A sophisticated grab bag of Japanese-accented concepts smack bang in the centre of the CBD

Black is a theme at Kuro. It’s there in the gleaming marble tabletops, in the food and in the cocktails. Take a seat at the bar, order a Never Say Never, and the focus is not on how the tropical fruit flavours meld subtly with yellow Chartreuse, Pocari Sweat and bitters, but on how the drink is coloured jet-black save for a sprig of mint protruding from the ice. Order the fried chicken and the coating is as pitch dark as the chiffon cake on the snacks menu.

Kuro means ‘black’ in Japanese, so the colour play is fun, but it’s far from the most interesting detail. Better to focus less on the colour of the cocktails, for example, than on the skills of bartending duo Yasuhiro Kawakubo and Fumiamku Michishita whose sharp movements and striking uniforms (white coat for one; vest and button-down with sleeve cuffs for the other) do plenty for the cause of craft Japanese cocktail-making in Sydney. Or, better still, on the moves of the kitchen, which aims to evolve Japanese tradition into something more current.

That second task falls to executive chef Taka Teramoto and his head chef Nobu Maruyama. Both have worked at restaurants that marry Japanese and Western ideas, and they continue the thread here. In practice this means turning something like super-fluffy Japanese chiffon cake into blini-like bases for nori crème fraîche and marinated salmon roe; or taking chicken karaage in more of a chicken-tenders direction by using breast in place of thigh then topping it with sour umeboshi and crisp-fried bonito flakes. The texture of the first may be a little disconcerting, and the breast lands on the drier side, but there’s no arguing with the flavours.

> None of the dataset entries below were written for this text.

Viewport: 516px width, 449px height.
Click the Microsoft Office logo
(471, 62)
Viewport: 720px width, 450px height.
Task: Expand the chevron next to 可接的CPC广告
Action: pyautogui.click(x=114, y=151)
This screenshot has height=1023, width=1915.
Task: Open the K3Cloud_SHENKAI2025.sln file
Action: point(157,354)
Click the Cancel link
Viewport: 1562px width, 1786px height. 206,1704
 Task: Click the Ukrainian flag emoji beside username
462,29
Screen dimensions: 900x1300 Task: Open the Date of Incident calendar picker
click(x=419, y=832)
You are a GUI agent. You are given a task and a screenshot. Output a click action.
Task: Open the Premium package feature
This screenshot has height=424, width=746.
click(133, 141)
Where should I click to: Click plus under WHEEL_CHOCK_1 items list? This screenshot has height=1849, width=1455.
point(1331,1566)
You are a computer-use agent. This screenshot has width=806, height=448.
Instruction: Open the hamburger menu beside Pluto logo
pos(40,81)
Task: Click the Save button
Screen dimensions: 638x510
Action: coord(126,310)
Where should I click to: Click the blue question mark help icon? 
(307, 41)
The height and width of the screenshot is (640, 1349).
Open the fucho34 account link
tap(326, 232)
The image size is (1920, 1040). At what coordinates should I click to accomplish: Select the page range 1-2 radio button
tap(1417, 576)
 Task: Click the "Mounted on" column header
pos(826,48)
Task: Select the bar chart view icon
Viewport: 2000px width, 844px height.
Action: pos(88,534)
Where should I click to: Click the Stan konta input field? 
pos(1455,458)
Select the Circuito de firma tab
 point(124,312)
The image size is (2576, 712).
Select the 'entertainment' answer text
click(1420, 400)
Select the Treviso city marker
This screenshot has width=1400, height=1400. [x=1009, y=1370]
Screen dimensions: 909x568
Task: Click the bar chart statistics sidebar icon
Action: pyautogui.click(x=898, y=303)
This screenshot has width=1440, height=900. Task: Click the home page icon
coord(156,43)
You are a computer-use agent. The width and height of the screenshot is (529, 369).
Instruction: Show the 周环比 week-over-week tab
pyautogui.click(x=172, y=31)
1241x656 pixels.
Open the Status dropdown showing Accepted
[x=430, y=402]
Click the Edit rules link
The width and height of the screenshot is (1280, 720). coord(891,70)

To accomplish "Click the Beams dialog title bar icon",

Good ideas and ambition abound. The design is consistently striking, with soft lighting, lines of oak beams covering raw brick and details that draw the hand and eye in the glasses, chairs and plateware. In the AM, light pours in from the street and a Brew Bar rises from the front counter, which serves coffee made with all the precision of the tiniest Omotesando café, and sweets like banana bread with caramel mascarpone to match. A ten-seat chef’s table, Teramoto, is due to launch soon, too.

For now, the kitchen turns vegetable scraps into a crumbly coating for the wagyu tsukune, which resembles a sort of coarse-minced rissole on a stick, in a good way. Duck, sauced with umeboshi jus, arrives as both sliced blush-pink breast and confit leg meat rolled in a pastry cigar. And chawanmushi comes with the savoury custard broken and floated in roasted scampi broth: delicate and rich, without any egginess.

But the execution can flag. The duck skin needs more rendering, and the accompanying parsnip purée would be sweeter and richer in season. Beef tongue is better: tender, nicely salty, charred over charcoal and cut with a vinegar-forward shiso chimichurri. A dish that suggests spending big for any of the steaks – all from premium producers, some dry-aged in-house – holds little risk.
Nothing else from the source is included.